Can You Sell a Waterloo Region Home for More Than The Appraised Value?

When you put your Waterloo Region home on the market for sale, things won’t always play out how you expect. You may discover your home needs more maintenance than you thought, you could discover your home’s not quite worth what you hoped. If the latter’s the case, you’ll want to know if you can sell for more than the appraised value.

With home values skyrocketing across the country, and certainly that's often the case in the Waterloo Region right now, you might expect your home’s value to be at a premium. Home appraisals, however, don’t always match what you’d like to get for your house.

That’s not necessarily a dealbreaker, though. You can sell a home for more than the appraised value, as long as you go about things in the right way.

Here, we’ll discuss what happens if your home’s appraised value comes in below your desired selling price and what you can do to maximize your profit when selling your Waterloo Region home.

Reminder: What’s an Appraisal?

A home appraisal is a licensed appraiser's official evaluation of your home to determine its estimated value. The appraiser considers the neighborhood in which your property is located, the condition of the home, comparable sales in the area, and any amenities or special characteristics of the home. All of these elements go into determining an official appraisal value, which not only assesses how much your home is worth, but also the amount of money a buyer can borrow to buy it.

This last point is crucial. A low assessment can pose serious complications if a buyer needs a mortgage.

How Does the Appraisal Impact a Mortgage?

The appraisal's estimate of a home's fair market value will be used by a buyer's lender when approving a home loan. Even if you've already agreed on a purchase price and accepted an offer, a lesser assessment number could cause the buyer's lender to withdraw the loan offer. More than likely, the bank will change the loan based on the loan-to-value (LTV) ratio, which means that if the buyer wants to buy the house, they will have to make up the difference between the appraised value and the purchase price.

The lender's principal goal is to protect their investment, not to assist the buyer in purchasing a home. As a result, the appraisal is a critical step in the home-selling process. Even so, a lower appraisal does not rule out the possibility of getting your desired purchase price.

How to Sell a Home for More Than the Appraised Value

So, what can you do if the appraisal comes in below your expected sale price? You have a few avenues to still sell your Waterloo Region home for more than the appraised value.

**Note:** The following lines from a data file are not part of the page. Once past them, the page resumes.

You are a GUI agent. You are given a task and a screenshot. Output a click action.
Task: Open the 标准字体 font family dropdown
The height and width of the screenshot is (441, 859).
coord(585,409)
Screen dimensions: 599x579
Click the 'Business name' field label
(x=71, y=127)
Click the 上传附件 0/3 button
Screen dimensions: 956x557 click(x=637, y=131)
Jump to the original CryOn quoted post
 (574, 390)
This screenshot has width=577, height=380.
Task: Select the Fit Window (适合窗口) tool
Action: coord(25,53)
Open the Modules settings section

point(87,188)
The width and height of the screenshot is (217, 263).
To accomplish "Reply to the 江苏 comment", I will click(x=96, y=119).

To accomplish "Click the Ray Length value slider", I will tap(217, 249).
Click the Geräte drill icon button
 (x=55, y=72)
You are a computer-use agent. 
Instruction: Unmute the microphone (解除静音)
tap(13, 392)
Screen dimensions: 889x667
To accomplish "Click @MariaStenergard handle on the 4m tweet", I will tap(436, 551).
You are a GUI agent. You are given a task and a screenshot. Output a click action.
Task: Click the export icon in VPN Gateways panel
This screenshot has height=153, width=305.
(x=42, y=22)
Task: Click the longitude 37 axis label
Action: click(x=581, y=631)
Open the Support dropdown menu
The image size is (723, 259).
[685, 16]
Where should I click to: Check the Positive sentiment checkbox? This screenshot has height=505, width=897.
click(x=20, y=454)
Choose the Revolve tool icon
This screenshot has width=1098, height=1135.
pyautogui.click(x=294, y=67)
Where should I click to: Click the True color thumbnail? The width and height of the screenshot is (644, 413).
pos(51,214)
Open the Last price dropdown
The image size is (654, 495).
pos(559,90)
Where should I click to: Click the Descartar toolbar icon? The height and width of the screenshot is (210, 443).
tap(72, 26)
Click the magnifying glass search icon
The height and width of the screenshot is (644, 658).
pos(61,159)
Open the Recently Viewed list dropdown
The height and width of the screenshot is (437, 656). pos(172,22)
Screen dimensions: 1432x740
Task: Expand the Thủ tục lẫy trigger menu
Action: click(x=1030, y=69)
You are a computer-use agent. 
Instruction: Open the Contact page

Avoid a Bad Appraisal in the First Place

Maybe it goes without saying, but before you even go through the appraisal process, make sure you’ve done everything you can to get the best home appraisal possible. Some good tips:

  • Clean your home and make sure it’s spotless.

  • Make sure features like paint, handrails, doorknobs, plumbing, and railings are all in excellent condition.

  • Make any known, needed repairs before an appraiser arrives.

  • Document renovations or improvements you’ve made with pictures and receipts of the work done and permits obtained.

These are simple ways to help your home reach its maximum value in an appraisal and even if some of them means delaying your home's entrance on the market for a few weeks and call for a small financial outlay, it will all be worth it.

Be Mindful of Appraisal Contingencies

Home buyers justifiably want to protect their investment. Many buyers prefer to write in an appraisal contingency to the purchase contract, allowing them to walk away without losing money if the home appraisal comes in low.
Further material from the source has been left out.